GiellaLT

GiellaLT provides an infrastructure for rule-based language technology aimed at minority and indigenous languages, and streamlines building anything from keyboards to speech technology. Read more about Why. See also How to get started and our Privacy document.

View GiellaLT on GitHub

Updating dictionaries

This page documents updating lexicon and fsts on the server.

Updating the lexica (dictionaries) on gtdict

For the impatient: The short version:

    ssh gtdict.uit.no
    sudo su neahtta
    nds update DICT
    nds compile DICT
    nds restart DICT

The longer explanation:

1.) Log in to the server, and become the neahtta user

    ssh gtdict.uit.no
    sudo su neahtta

The python virtual environment should be activated automatically, this is indicated by the starting (venv) in your prompt. You will also be placed in the ~/neahttadigisanit/neahtta folder. So, your prompt should look like:

(venv) neahtta@gtdict-02:~/neahttadigisanit/neahtta$

If this does not happen, then run

cd /home/neahtta/neahttadigisanit/neahtta
. venv/bin/activate

When you see (venv) in the command prompt, continue.

2.) Run the update command

	nds update DICT

Replace DICT with sanit, baakoeh, etc.

The output will tell you what happened, and which dictionaries were updated.

READ THIS (TEMPORARY ERRORS): As of November 2024, The nds update DICT command DOES NOT WORK PROPERLY! You are going to have to go to each individual ~/gut/giellalt/dict-xxx-yyy folder, and run git pull manually. To make sure everything is correct, also run git status in the dictionaries after pulling, to see that the git status is in order. If anything is out of place, for example, it may say that a rebase is in progress, then steps will have to be taken to get the git status back to normal.

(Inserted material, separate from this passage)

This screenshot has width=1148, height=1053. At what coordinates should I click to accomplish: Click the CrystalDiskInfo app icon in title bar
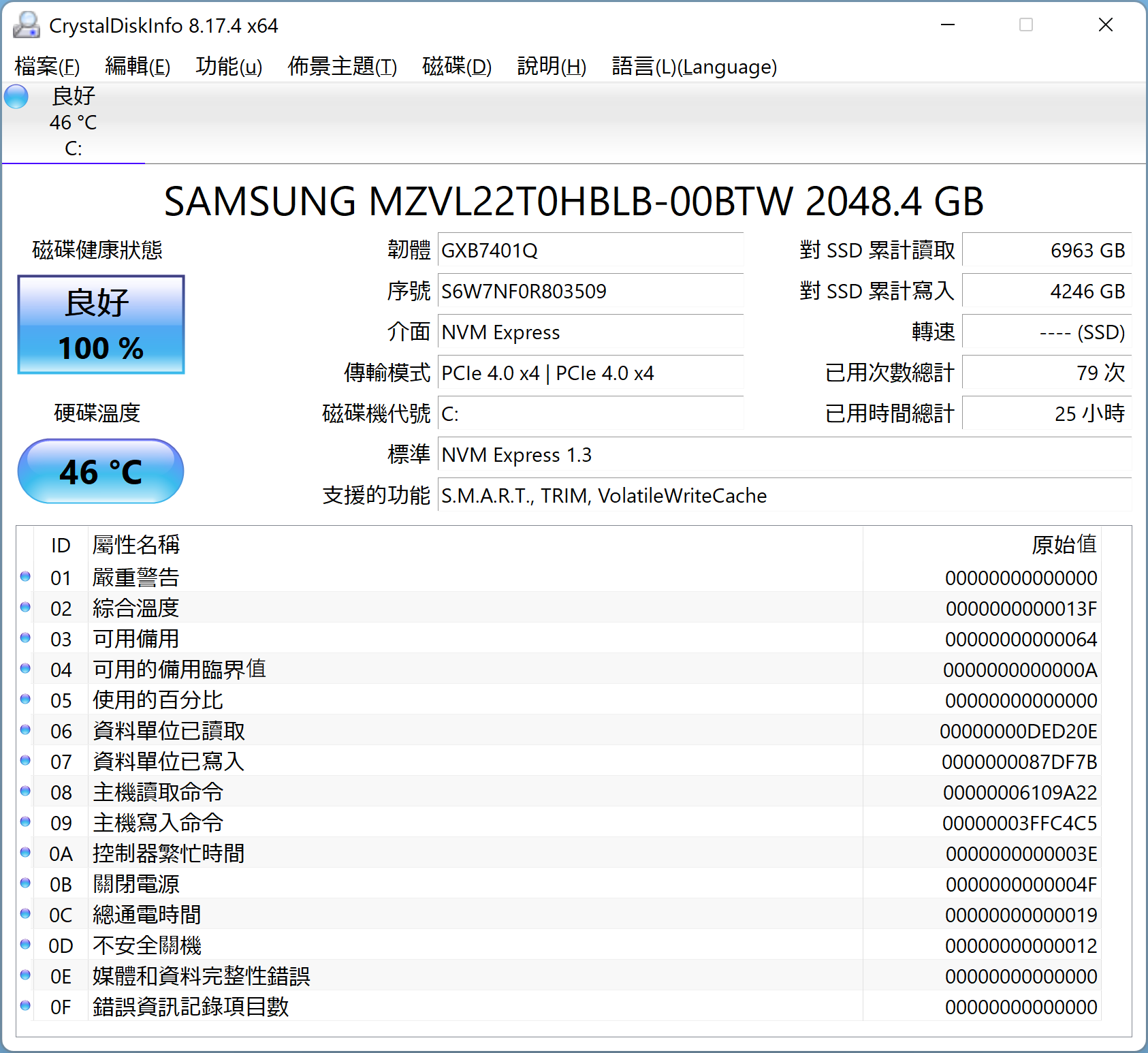pyautogui.click(x=26, y=25)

Hint: Use nds ls -d DICT to see which dict-xxx-yyy are a part of that dictionary instance.

3.) Run the compile command

    nds compile DICT

The output will show you which dictionaries got compiled, and how many entries (<e> nodes) it found in total. You may also look at the compiled dicts/xxx-yyy.xml files directly to see that they look like expected. For example, that they contains roughly as many lines as all the corresponding dict-xxx-yyy/src/*.xml files combined.

If there is an error in an XML file used in compilation, the compile script will give an error, and the existing compiled dicts/xxx-yyy.xml file will NOT be written to.

Notice that if you run the compile command again, then no dictionaries will be compiled, because the nds script detects that the already compiled dictionary is newer than the sources. You can use nds compile DICT -f to force recompilation, for example to reset sme-nob to not have stem information.

4.) Restart the instance

    nds restart DICT

If it fails to start, it will print out information about what went wrong. The instance will not start unless everything in the configuration file is in order. If an instance is meant to run without an fst, for example, then simply comment-out the line specifying the fst in the config file, and run again.

There is a command that can also run these checks, and print out information.

    nds test-configuration DICT

Running it will evaluate the config, test dictionaries, and then print FST paths and last updated date. If an FST is missing from its expected path, it will be listed as MISSING. If you see any errors at the end of the process, or worse, Python errors, something is wrong and you should avoid restarting until this is corrected.

Updating the FSTs

As of November 2024, all FSTs running on the server are the ones from apertium nightly. They are updated through the operating system’s usual update mechanics, namely:

    sudo apt-get update && sudo apt-get upgrade

You can see the paths to all FSTs used in all dictionaries, by running:

    rg "file:" neahtta/configs/*.config.yaml

You will see all FST files are located in the apertium nightly folder, namely /usr/share/giella/LANG/FILE.

If, in the future, some dictionary uses an FST that is not from apertium nightly, then of course that will have to be updated manually.